In Content Translation, a system of limits encourage users to review the initial translations.
The current system makes a decision (prevent publishing, warn or add to a tracking category) based on several factors including the total percentage of unmodified contents in the translation, the number of problematic paragraphs, whether those were marked as reviewed and whether the user had translations deleted in the previous month.
Making the decisions based on the number of paragraphs seems to introduce some problems. For example, longer articles are more likely to include content that can generate false positives such as math formulas (T245827).
This ticket proposes to simplify the system of limits so that the decision is made based on the overall percentage of unmodified content, and other factors modify it to make such global limit more or less strict.
Translations can be published only when the percentage of user modifications for the whole translation is not higher than a given limit.
This ticket proposes to calculate such limit in the following way:
- Use the default global limit as a starting point.
- If the user has previously deleted translations, make the limit more strict.
- If there are problematic paragraphs, make the limit more strict.
- if some of the paragraphs have been marked as resolved, make the limit less strict. This adjustment should be proportional to the number of paragraphs, but even when all problematic paragraphs were marked as resolved, the limits should be stricter than by default.
This is defined more precisely in the formula below:
limit = i - has_deleted * i/3 - has_problematic*( i/6) + has_problematic*((r/p)*i/12)
- Initial limit (i). This will be the default limit set for all wikis (99%) or a specific limit set for the current wiki (e.g., 70% for Assamese T245509).
- Has deleted translations (has_deleted). A boolean indicator representing whether any translation created by the user in the last month has been deleted (has_deleted = 1) or not (has_deleted=0).
- Has problematic paragraphs (has_problematic). A boolean indicator representing whether the translation has 2 or more problematic paragraphs (has_problematic = 1) or not (has_problematic=0). A paragraph is considered problematic when its percentage of unmodified content crosses the barrier of initial limit (i) - 5% for that paragraph.
- Number of problematic paragraphs (p). The number of problematic paragraphs in the translation.
- Number of problematic paragraphs marked as reviewed (r). Problematic paragraphs that the user marked as reviewed.

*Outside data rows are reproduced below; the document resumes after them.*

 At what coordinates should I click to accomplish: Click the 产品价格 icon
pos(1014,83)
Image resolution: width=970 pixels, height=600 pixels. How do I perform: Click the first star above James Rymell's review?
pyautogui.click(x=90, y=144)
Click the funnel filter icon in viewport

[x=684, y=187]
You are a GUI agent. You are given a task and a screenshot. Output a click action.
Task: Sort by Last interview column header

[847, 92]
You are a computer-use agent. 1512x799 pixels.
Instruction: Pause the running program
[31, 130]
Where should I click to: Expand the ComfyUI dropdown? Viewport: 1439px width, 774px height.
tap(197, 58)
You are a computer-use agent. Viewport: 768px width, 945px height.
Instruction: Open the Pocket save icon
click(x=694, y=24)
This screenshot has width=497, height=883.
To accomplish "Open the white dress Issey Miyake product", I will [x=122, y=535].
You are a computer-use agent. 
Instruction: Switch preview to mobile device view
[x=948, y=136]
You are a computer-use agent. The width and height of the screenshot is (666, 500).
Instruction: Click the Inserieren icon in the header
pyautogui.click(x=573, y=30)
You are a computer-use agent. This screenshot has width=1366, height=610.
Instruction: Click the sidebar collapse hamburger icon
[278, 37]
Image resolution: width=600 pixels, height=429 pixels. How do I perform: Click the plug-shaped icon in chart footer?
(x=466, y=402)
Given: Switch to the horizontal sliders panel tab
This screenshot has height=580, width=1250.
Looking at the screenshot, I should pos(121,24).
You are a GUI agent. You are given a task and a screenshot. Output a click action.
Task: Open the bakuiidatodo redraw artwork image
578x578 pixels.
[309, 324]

Adding to a tracking category
To simplify the application and measurement of translations likely to still contain too much unmodified contents, we want to make the following changes:
- Make the decision based on the total percentage of unmodified contents. Once the limit has been determined, the translations that are in the range of [limit - 10%, limit] will be added to the tracking category. That is, if the computed limit for publishing is 70%, translations with 60-70% of unmodified translation will be added to the tracking category.
- Add an editing tag. The page published will include an "unreviewed-translation" edit tag. This will allow tracking and measuring the survival of those translations that were published closer to the limit.
Examples of application
For a translation to Catalan with 1 paragraph of unedited MT, a limit of 99% will be applied. Because it is the default limit for all wikis, Catalan Wikipedia has not defined a specific limit, and the other modifications do not apply.
For a translation to Catalan with 5 paragraphs of unedited MT, a limit of 82.5% will be applied. 99% is the default limit, but a reduction of 1/6 of the initial limit is applied when there are problematic paragraphs not marked as resolved.
For a translation to Catalan with 5 paragraphs of unedited MT where the user marked all of them as resolved, a limit of 90.75% is applied since a reduction of 1/6 is applied having problematic paragraphs but it is compensated by a 1/12 increase for having all paragraphs marked as resolved.
For a translation to Indonesian (where the default limit is 70%) with 5 paragraphs of unedited MT where the user marked 3 of them as resolved, a limit of 61.8% will be applied. Since the Indonesian limit of 70% gets a 1/6 reduction and only 3/5 of the compensation for marking 3 out of 5 paragraphs marked as resolved.
For a translation to Indonesian with 5 paragraphs of unedited MT marking all of them as resolved but the user had a previously deleted translation the last week, a limit of 40.8% will be applied since an additional 1/3 penalization is applied because of previously deleted translations.
These examples can be used as test cases to verify the approach was correctly implemented.